RetakanKata – Maria Wiedyaningsih, perempuan kelahiran Purwokerto 1 Desember 1977 ini suka menulis cerpen anak-anak. Banyak belajar menulis dari karya-karya Lena D, penulis yang karyanya sering dimuat di sebuah majalah anak-anak. Sekarang, sedang belajar menulis apa saja. Dari tulisan beberapa karakter yang harus muat di twitter, sampai novel yang nyaris semuanya tidak selamat sampai bab pertama. Meskipun sudah terlalu uzur, sangat menyukai Harry Potter dan Detektif Conan. Selain itu suka membaca apa saja yang menarik hatinya. Novel yang sampai sekarang masih berkesan untuknya adalah A Walk to Remember, karya Nicholas Sparks. Celotehannya bisa dilihat di http://www.mariawiedyaningsih.com. Saat profil ini ditulis, blog tersebut nyaris tidak ada apa-apanya, tapi semoga di masa depan bisa makin memberi makna. Punya akun facebook sama seperti namanya, dan sampai saat ini belum pernah menulis status apapun di akun tersebut.“Buat saya, sebuah lomba menulis adalah sebuah tempat bernama keberanian, sekaligus tempat yang memberi kebanggaan. Sayangnya, tempat tersebut selalu berada di seberang jurang. Perlu membangun sebuah jembatan, naik balon udara, meniti tali, apapun agar bisa sampai ke sana.
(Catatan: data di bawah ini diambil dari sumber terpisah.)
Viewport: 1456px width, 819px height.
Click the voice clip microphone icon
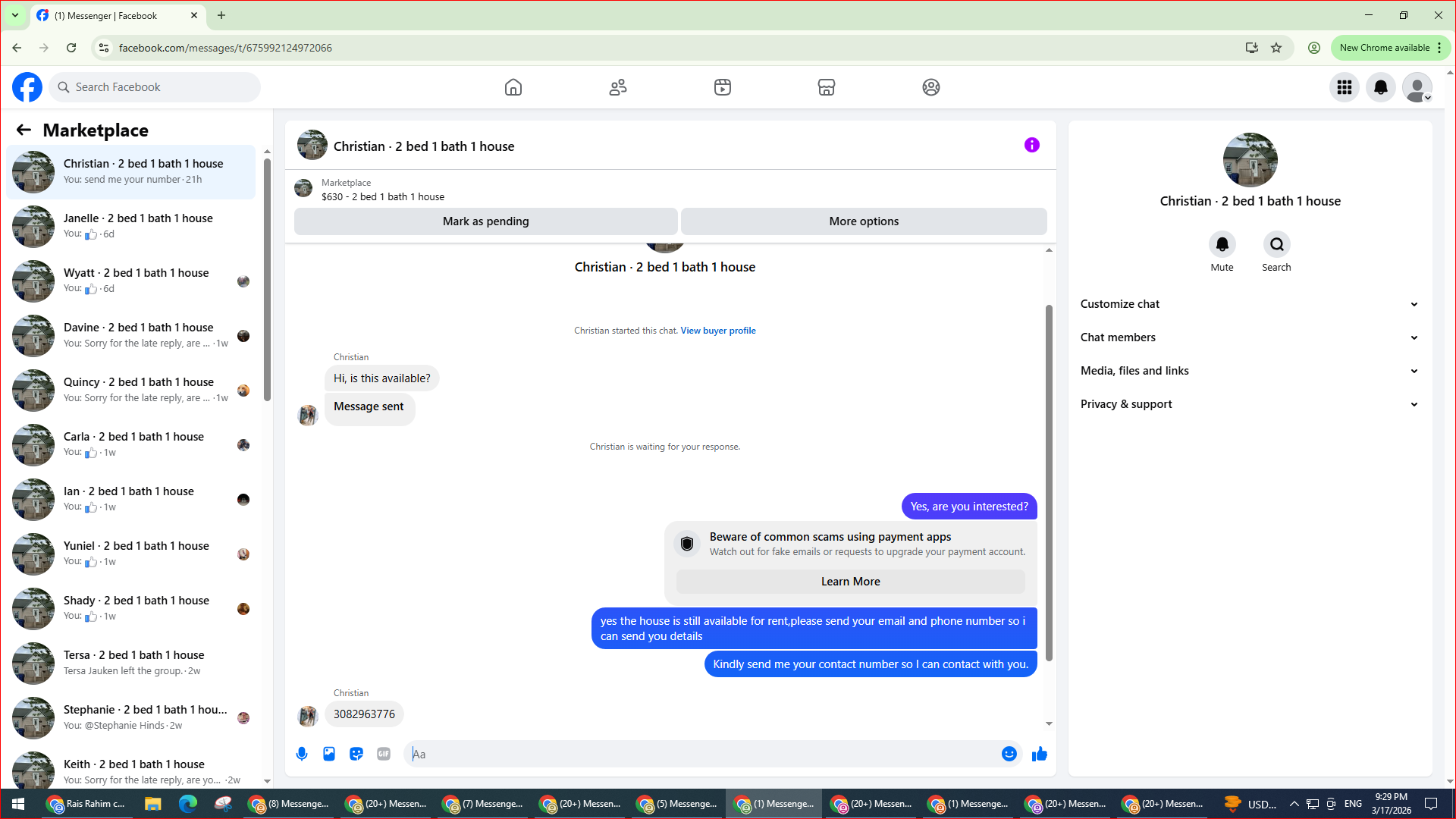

Ketika mengetahui RetakanKata mengadakan lomba menulis cerpen, yang pertama terlintas dalam pikiran, tentu saja, saya harus ikut. Namun sudah banyak sekali saat di mana saya sudah begitu banyak belajar, namun akhirnya terhenti karena kehilangan keberanian. Jangan-jangan, kali itu juga.
Dengan banyak keragu-ragu dalam pikiran, saya mulai mencari-cari ide. Namun akhirnya, tidak menemukan satu ide baru yang menurut saya cukup layak. Saya lirik ide-ide lama. Cerpen-cerpen malang saya yang hanya punya setengah nyawa, bahkan sepersepuluhnya saja.
Hari Ketika Seorang Penyihir Menjadi Naga mulai saya tulis sekitar setengah tahun lalu. Sepertinya cerpen tersebut merupakan cerpen (untuk pembaca dewasa) saya yang ke-20. Atau ke-30? Entahlah. Sebab hanya kurang dari sepuluh cerpen saja yang selamat mencapai kata terakhir. Cerpen lainnya bahkan hanya berupa beberapa baris pertama saja. Hari Ketika Seorang Penyihir Menjadi Naga cukup beruntung karena nyaris selesai.
Saya selesaikan cerpen tersebut. Lalu menyuntingnya terburu-buru saat jam-jam terakhir sebelum tenggat. Dan akhirnya, saya kirim, seingat saya, di menit terakhir tenggat waktu. Saya ingin naik balon udara, menikmati proses menuju tempat tujuan. Namun sekali lagi, saya harus meniti tali. Tapi mungkin, pergi ke tempat tujuan kita dengan meniti tali menarik juga, meskipun menegangkan.
Terima kasih RetakanKata, untuk perjalanan menarik ini.”